**阅读节选**
调用c.L.Unlock()释放锁，因为当前goroutine即将被gopark，让出锁给其他goroutine避免死锁
调用runtime_notifyListWait(&c.notify, t)可能稍微复杂一点儿

// notifyListWait waits for a notification. If one has been sent since
// notifyListAdd was called, it returns immediately. Otherwise, it blocks.
//go:linkname notifyListWait sync.runtime_notifyListWait
func notifyListWait(l *notifyList, t uint32) {
 lockWithRank(&l.lock, lockRankNotifyList)

 // 如果已经被唤醒 则立即返回
 if less(t, l.notify) {
  unlock(&l.lock)
  return
 }

 // Enqueue itself.
 s := acquireSudog()
 s.g = getg()
  // 把等待递增序号赋值给s.ticket 为FIFO打基础
 s.ticket = t
 s.releasetime = 0
 t0 := int64(0)
 if blockprofilerate > 0 {
  t0 = cputicks()
  s.releasetime = -1
 }
  // 将当前goroutine插入到notifyList链表中
 if l.tail == nil {
  l.head = s
 } else {
  l.tail.next = s
 }
 l.tail = s
  // 最终调用gopark挂起当前goroutine
 goparkunlock(&l.lock, waitReasonSyncCondWait, traceEvGoBlockCond, 3)
 if t0 != 0 {
  blockevent(s.releasetime-t0, 2)
 }
  // goroutine被唤醒后释放sudog
 releaseSudog(s)
}

主要完成两个任务：

将当前goroutine插入到notifyList链表中
调用gopark将当前goroutine挂起

当其他goroutine调用了Signal或Broadcast方法，当前goroutine被唤醒后再次尝试获得锁

Signal操作

Signal唤醒一个等待时间最长的goroutine,调用时不要求持有锁。

func (c *Cond) Signal() {
 c.checker.check()
 runtime_notifyListNotifyOne(&c.notify)
}

具体实现也不复杂，先判断sync.Cond是否被复制，然后调用runtime_notifyListNotifyOne

//go:linkname notifyListNotifyOne sync.runtime_notifyListNotifyOne
func notifyListNotifyOne(l *notifyList) {
  // wait==notify 说明没有等待的goroutine了
 if atomic.Load(&l.wait) == atomic.Load(&l.notify) {
  return
 }
 lockWithRank(&l.lock, lockRankNotifyList)
 // 锁下二次检查
 t := l.notify
 if t == atomic.Load(&l.wait) {
  unlock(&l.lock)
  return
 }

 // 更新下一个需要被唤醒的ticket number
 atomic.Store(&l.notify, t+1)

 // Try to find the g that needs to be notified.
 // If it hasn't made it to the list yet we won't find it,
 // but it won't park itself once it sees the new notify number.
 //
 // This scan looks linear but essentially always stops quickly.
 // Because g's queue separately from taking numbers,
 // there may be minor reorderings in the list, but we
 // expect the g we're looking for to be near the front.

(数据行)
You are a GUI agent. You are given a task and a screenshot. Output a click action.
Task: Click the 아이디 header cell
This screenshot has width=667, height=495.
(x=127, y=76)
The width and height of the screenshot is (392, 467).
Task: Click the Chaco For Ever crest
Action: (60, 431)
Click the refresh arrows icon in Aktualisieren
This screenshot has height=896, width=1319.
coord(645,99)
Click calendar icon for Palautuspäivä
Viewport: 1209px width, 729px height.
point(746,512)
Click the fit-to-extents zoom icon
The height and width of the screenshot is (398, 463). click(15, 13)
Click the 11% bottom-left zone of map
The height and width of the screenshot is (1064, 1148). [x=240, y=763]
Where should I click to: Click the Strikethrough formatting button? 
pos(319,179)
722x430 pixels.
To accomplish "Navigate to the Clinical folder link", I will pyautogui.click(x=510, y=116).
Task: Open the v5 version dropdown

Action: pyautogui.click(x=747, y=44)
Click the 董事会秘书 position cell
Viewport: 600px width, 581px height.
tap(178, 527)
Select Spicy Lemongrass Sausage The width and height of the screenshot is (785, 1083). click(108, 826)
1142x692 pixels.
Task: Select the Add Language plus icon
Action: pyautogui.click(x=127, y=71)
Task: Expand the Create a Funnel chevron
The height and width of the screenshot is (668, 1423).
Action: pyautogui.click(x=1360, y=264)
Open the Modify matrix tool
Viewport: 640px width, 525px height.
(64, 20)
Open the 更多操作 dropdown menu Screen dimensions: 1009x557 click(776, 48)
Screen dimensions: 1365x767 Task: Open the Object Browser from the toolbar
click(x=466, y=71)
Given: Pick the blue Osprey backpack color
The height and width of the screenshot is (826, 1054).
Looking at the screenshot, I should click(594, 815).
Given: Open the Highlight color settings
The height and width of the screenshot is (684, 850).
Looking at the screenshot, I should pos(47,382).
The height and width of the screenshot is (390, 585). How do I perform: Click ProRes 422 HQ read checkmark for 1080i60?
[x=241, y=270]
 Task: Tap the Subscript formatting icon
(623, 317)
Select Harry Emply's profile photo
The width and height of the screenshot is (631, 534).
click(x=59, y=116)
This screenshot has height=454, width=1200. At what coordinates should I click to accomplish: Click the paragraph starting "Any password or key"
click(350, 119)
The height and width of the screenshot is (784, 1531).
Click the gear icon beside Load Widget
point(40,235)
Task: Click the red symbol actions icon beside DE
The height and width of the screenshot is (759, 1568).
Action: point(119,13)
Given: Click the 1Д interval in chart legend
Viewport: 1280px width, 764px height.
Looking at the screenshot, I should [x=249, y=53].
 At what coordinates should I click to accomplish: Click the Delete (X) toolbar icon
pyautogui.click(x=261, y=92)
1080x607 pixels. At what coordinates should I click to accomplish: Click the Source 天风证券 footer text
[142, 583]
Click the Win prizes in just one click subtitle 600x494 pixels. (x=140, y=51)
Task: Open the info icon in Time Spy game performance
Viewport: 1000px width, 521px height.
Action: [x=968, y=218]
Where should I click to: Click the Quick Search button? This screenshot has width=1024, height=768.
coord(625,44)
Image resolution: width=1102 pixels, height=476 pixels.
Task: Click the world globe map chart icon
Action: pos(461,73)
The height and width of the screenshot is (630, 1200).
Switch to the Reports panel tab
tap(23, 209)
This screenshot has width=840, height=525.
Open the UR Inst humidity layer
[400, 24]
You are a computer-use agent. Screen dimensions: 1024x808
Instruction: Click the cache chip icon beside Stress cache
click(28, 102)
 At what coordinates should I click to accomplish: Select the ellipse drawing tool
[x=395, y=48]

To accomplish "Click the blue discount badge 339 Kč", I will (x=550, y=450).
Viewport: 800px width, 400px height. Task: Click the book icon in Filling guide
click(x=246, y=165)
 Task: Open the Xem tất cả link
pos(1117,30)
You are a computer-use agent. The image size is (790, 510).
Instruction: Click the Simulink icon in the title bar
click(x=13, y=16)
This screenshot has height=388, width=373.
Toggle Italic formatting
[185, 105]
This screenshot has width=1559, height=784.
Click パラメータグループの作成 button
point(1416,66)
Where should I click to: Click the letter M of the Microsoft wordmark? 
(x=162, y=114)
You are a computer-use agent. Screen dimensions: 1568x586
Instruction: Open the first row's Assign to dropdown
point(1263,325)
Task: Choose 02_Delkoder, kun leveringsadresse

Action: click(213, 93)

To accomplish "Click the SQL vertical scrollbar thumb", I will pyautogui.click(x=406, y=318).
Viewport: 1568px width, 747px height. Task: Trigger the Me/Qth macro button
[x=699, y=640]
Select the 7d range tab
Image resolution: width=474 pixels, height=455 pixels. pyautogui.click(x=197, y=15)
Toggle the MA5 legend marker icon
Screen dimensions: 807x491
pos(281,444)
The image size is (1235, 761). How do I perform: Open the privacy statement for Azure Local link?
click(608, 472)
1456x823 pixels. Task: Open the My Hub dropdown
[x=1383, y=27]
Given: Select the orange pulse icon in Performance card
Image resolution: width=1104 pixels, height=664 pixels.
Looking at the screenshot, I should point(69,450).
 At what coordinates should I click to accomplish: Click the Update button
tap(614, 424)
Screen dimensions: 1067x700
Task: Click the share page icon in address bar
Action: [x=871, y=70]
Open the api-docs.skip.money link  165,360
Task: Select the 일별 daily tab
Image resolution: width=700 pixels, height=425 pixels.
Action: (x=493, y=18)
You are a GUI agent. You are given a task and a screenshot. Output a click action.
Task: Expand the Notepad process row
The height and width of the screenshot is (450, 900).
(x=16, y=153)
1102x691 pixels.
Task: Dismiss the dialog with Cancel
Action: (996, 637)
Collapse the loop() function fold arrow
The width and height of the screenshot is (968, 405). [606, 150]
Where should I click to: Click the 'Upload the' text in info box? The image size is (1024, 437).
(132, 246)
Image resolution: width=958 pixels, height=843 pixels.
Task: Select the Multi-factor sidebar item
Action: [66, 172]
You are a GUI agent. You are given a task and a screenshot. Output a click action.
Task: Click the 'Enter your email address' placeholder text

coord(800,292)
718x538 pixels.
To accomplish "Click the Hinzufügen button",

**练习目标**
在讲解 sync.Cond 的节选中，“Signal唤醒一个等待时间最长的goroutine,调用时不要求持有锁。”这句话译成英语是什么？ 这些条目与节选内容没有关系。

**最终结果**
Signal wakes the goroutine that has been waiting the longest, and the caller is not required to hold the lock.